By DAVID DUPONT
BG Independent News
Some call them body snatchers.
Others call them ghouls.
But Maggie and Ould Badger prefer to be called Resurrectionists. Theirs, Maggie says, is a “noble profession.”
For hundreds of years they provided the bodies needed for doctors and medical students to study anatomy. That’s a benefit for everyone who needs medical treatment.
“Such a noble job,” Maggie said. “We do it because we have such caring hearts for our fellow humans.”
Maggie and Ould Badger — Carol and Frank Jarboe as they’re known nowadays in Woodburn, Kentucky — conducted their trade in colonial Philadelphia. While Ould Badger led the gang that did the digging and selling, Maggie, a professional mourner, provided intelligence on likely targets. Her reward was the hair and front teeth, especially the eye-teeth — of the corpse. These she sold to wig makers and dentists.
The Resurrectionists told their story at the Old Northwest Primitive Rendezvous Saturday at Seven Eagles Historical Education Center, Grand Rapids. The rendezvous is open to the public through Thursday from 10 a.m. to 4 p.m. each day. A few dozen tents are set up with re-enactors demonstrating the ways and telling the stories of colonial times.
Maggie and Ould Badger visited on Saturday. The setting was an old tavern where, Vicki Johnson, the event leader said: “You would never know what kind of strange characters would show up.”
With that Maggie arrives singing the ballad, “Out of the Ground and Sold Away.”
Maggie has a back story that’s been presented in previous years. She’s an indentured servant who came with her family to America after being driven off their land in Ireland. In America she found hardship, and an elusive promise of freedom. Her term kept getting extended for trying to run away or for other misbehavior.
Then she was sold to a parson — “he was a good man, mostly, for a preacher.”
She warned him his singing was more like braying, Still while leading a funeral procession the spirit moved him to lift his voice in an old hymn.
He spooked the black horses pulling the hearse and they trampled him.

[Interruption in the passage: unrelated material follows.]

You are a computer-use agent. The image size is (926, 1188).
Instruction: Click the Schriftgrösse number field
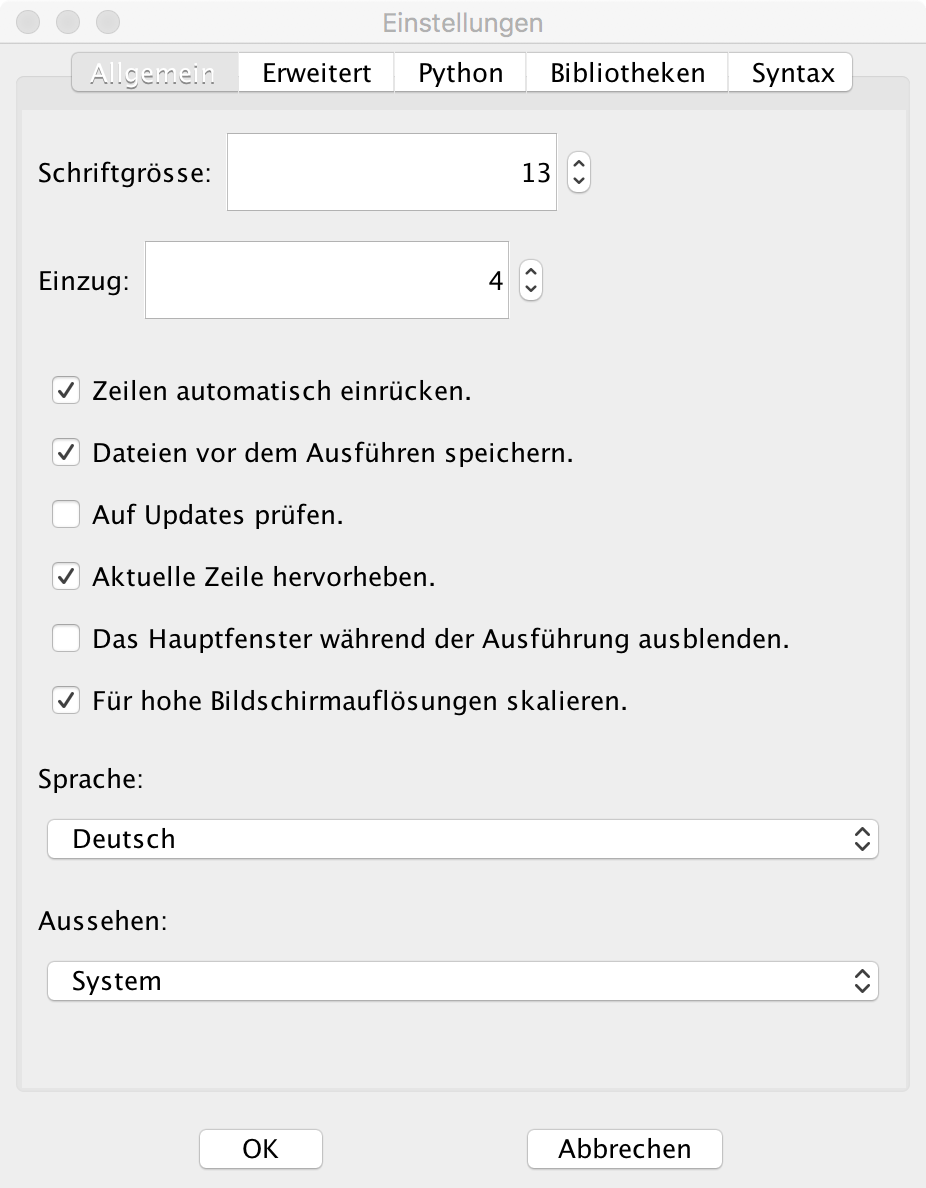click(x=391, y=173)
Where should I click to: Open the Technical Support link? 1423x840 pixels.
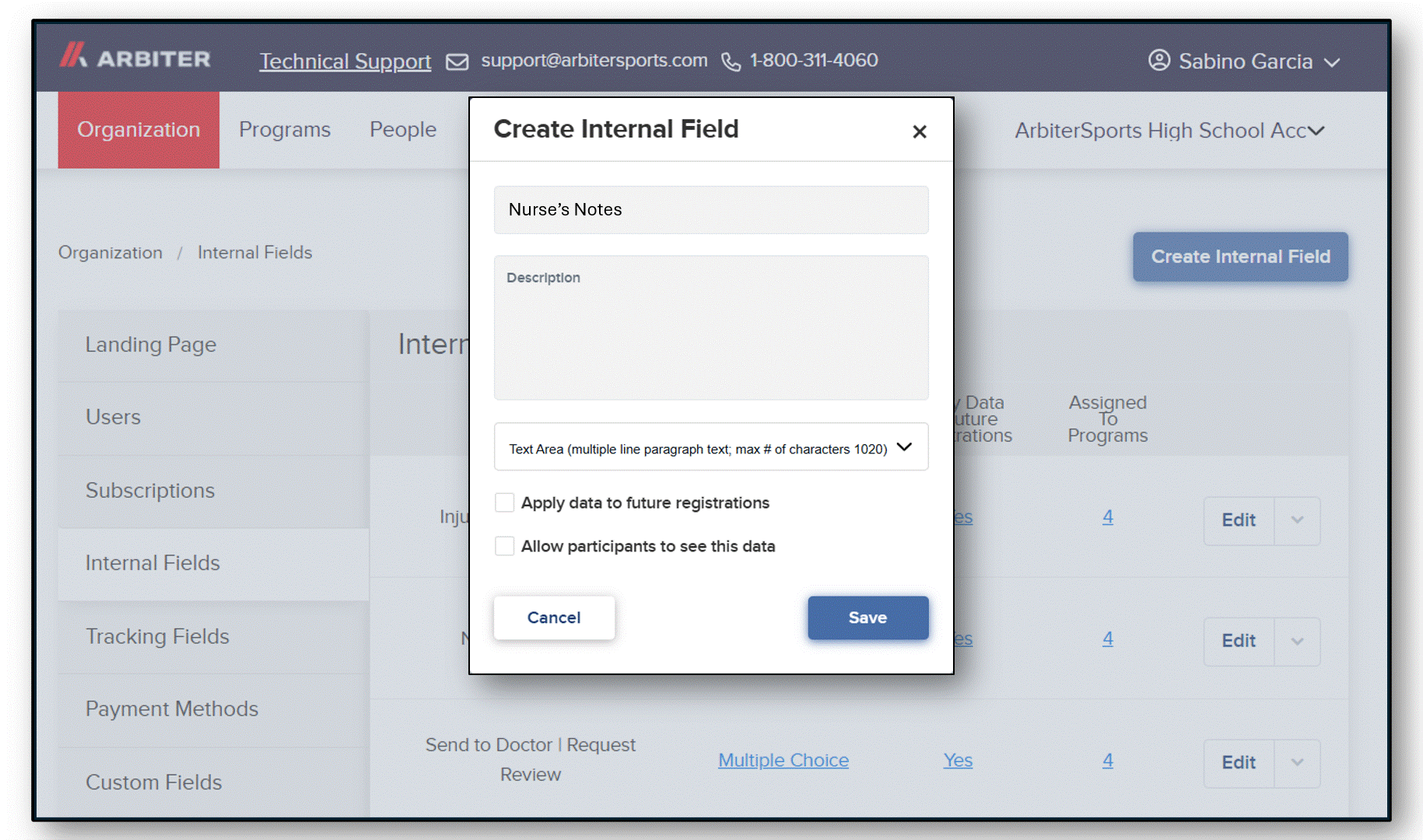tap(345, 61)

Dying in his bed, he ordered Maggie to be freed because as he told her: “I wouldn’t wish you on anyone else with your tongue and Irish ways.”
Now she’s found her way to Philadelphia where she’s partnered up with Ould Badger, a rascal, who is deadly serious about his trade.
He explained in detail — with Maggie providing translation since he has no tongue — how one goes about slipping the body from the grave, making sure the burial plot is left to look undisturbed.
All they take is the naked corpse itself because a dead body belongs to no one.
Grave robbers took valuables that may be buried with a corpse, and that was punished more severely than taking the body.
Still friends and relatives would be outraged and would go after the Resurrectionists ready to render their own justice at the end of a rope.
A body would fetch 12 pounds — almost a year’s salary for an average worker.
A skilled crew could extract six or eight bodies in a night.
It just so happens that Ould Badger had an opening for a good man on his crew. Seems Lucky, one of his men, had violated one of the cardinal rules of the trade, and showed up to work drunk. He fell in the hole and broke his neck. Not so lucky, Ould Badger chortled. He was not so choked up about Lucky’s death, given it meant he had another body to deliver to the doctor.
Some measures were taken to protect newly buried bodies. Armed guards would be hired to deter the Resurrectionists. This was the graveyard shift.
Or the bodies would have iron collars around their necks to prevent them from being easily slipped out of the coffins.
Or more extreme, explosives would be planted. Not only would this pose a danger to the Resurrectionists, but also doctors didn’t wanted bodies already in pieces.
After the presentation, Frank Jarboe said most Resurrectionists worked through a middle man. Back when Harvard Medical School had just started, one of the founders John Warren worked with the son of Paul Revere, John Revere, to procure bodies.
The reason the medical school moved across the Charles River to Boston, Jarboe said, was because there were not enough corpses to be had in Cambridge, Massachusetts.
This practice continued well into the 20th century, Carol Jarboe said. And she’s heard it may still be going on.
Carol Jarboe teaches literature, and while doing research she came across a couple lines that referred to the Resurrectionists. That provided her with the second chapter of Maggie’s life. She said she is at work on a third chapter, which may involved her being reunited with the two children she was separated from when her family arrived in America.
She would say no more. Though she told a woman who said the earlier story about Maggie had moved her to tears that this new forthcoming one may have the same emotional effect.